▶ Stored data:
########################################

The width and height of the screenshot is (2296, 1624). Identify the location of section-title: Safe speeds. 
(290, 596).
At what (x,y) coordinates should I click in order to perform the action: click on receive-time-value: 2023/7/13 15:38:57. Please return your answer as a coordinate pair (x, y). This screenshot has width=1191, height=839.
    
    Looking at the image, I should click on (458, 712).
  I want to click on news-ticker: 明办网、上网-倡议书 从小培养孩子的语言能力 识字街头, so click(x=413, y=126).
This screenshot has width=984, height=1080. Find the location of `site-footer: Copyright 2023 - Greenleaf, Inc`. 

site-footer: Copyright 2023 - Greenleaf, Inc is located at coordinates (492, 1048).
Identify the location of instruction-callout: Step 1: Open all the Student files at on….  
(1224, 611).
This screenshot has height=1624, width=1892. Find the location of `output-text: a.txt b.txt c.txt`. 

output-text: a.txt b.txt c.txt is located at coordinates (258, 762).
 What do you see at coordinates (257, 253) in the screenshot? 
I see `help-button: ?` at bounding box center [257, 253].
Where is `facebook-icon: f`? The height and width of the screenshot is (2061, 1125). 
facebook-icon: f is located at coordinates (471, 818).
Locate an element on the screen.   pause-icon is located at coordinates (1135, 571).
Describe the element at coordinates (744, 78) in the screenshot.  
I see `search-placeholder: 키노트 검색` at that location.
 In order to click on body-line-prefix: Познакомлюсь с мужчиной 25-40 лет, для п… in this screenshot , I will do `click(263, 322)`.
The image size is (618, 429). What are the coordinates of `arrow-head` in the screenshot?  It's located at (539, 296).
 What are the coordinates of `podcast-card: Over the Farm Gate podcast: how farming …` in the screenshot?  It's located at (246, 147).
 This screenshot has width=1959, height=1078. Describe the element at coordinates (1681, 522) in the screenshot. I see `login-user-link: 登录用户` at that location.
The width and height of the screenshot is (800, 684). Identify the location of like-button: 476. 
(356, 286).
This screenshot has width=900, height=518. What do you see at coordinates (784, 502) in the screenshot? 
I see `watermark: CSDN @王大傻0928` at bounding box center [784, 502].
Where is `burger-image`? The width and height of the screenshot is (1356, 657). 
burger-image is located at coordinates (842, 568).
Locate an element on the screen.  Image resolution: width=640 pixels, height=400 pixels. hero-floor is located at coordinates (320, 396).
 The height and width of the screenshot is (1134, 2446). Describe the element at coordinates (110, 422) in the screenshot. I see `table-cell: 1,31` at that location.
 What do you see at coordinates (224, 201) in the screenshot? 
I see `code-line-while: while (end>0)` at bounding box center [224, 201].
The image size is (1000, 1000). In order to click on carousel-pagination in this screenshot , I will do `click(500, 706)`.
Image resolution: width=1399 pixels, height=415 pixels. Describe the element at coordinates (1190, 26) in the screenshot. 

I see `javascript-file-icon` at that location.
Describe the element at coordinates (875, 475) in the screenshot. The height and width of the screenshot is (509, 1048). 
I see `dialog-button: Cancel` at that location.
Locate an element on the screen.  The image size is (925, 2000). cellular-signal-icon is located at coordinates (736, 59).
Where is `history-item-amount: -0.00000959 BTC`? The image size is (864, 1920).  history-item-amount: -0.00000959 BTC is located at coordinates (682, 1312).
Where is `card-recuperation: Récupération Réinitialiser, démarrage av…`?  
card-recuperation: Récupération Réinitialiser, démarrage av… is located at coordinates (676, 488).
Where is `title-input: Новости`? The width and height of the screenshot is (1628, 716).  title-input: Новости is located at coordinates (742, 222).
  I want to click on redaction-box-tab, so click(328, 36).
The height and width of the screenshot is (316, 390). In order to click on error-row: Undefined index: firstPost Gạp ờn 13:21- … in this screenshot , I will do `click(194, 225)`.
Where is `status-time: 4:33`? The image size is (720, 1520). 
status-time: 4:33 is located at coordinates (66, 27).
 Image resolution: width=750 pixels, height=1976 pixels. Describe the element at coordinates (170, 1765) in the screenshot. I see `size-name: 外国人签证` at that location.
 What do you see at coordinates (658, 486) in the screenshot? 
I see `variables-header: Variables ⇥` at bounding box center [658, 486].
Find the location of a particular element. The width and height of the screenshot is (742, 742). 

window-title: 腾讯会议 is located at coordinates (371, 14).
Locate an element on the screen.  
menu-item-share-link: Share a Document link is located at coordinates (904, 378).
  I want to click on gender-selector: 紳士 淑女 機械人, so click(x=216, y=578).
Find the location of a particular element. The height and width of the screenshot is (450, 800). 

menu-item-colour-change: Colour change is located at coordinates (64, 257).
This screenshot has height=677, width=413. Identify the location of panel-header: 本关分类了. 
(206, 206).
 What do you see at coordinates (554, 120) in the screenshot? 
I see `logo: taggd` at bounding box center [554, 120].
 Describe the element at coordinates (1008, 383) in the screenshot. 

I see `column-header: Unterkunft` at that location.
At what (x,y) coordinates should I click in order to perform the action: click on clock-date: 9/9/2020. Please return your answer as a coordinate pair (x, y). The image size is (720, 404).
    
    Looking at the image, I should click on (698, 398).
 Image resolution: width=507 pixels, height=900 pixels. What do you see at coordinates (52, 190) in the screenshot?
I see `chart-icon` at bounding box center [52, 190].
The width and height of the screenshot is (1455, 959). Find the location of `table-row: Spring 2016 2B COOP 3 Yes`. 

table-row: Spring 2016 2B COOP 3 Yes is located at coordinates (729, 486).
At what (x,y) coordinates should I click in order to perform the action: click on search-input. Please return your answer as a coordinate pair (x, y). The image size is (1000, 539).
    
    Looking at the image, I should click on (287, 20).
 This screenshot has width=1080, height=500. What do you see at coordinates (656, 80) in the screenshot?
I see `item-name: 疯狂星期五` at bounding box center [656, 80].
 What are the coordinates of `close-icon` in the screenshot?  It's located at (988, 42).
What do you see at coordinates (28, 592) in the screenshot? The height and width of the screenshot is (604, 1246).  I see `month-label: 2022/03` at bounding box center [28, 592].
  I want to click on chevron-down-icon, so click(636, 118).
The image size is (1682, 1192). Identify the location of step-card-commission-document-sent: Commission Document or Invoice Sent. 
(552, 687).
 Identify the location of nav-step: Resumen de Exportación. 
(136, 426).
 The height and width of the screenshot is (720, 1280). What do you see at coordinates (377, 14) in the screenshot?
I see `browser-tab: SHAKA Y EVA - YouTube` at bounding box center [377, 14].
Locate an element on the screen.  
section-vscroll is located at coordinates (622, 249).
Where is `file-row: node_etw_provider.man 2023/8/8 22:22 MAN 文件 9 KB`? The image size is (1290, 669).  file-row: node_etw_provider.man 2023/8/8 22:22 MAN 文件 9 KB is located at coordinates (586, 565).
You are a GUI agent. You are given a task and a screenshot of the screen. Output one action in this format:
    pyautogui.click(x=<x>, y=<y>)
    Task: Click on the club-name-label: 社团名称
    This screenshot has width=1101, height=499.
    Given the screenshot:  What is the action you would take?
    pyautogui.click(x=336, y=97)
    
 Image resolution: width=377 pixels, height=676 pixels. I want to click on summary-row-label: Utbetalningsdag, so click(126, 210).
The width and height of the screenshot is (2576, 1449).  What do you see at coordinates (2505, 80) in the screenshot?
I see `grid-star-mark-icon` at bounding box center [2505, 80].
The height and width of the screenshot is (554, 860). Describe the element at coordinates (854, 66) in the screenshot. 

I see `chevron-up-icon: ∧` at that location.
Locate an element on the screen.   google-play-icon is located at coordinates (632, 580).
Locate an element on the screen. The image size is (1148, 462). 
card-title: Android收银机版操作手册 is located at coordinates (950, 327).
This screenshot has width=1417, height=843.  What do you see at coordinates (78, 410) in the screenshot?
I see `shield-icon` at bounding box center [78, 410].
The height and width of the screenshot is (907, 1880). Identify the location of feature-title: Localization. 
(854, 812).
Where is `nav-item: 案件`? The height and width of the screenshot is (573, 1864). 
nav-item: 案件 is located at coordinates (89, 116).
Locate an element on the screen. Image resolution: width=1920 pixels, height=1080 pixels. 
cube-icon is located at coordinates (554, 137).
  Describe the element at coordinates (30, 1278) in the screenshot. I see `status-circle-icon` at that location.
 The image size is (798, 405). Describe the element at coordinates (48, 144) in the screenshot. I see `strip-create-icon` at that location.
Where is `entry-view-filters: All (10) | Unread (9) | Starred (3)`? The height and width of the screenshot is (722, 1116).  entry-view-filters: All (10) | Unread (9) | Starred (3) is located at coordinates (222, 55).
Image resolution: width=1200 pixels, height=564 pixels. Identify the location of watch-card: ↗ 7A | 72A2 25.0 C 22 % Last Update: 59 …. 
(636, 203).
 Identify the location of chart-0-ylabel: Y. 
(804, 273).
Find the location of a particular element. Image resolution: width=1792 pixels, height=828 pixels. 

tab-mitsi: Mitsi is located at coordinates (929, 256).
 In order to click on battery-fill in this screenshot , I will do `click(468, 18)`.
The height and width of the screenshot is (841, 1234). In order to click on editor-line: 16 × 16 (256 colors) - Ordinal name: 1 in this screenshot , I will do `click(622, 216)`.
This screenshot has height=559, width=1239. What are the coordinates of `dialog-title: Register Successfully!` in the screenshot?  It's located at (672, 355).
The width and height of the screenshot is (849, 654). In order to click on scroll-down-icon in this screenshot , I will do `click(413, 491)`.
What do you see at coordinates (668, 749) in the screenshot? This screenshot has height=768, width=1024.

########################################

▶ Exercise:
Replace "particular" with "specific" in the stretch from the line containing "What do you see at coordinates (658, 486)" through the line containing "window-title: 腾讯会议 is", and give back only those lines with nothing else changed.

▶ Answer for the task:
 What do you see at coordinates (658, 486) in the screenshot? 
I see `variables-header: Variables ⇥` at bounding box center [658, 486].
Find the location of a specific element. The width and height of the screenshot is (742, 742). 

window-title: 腾讯会议 is located at coordinates (371, 14).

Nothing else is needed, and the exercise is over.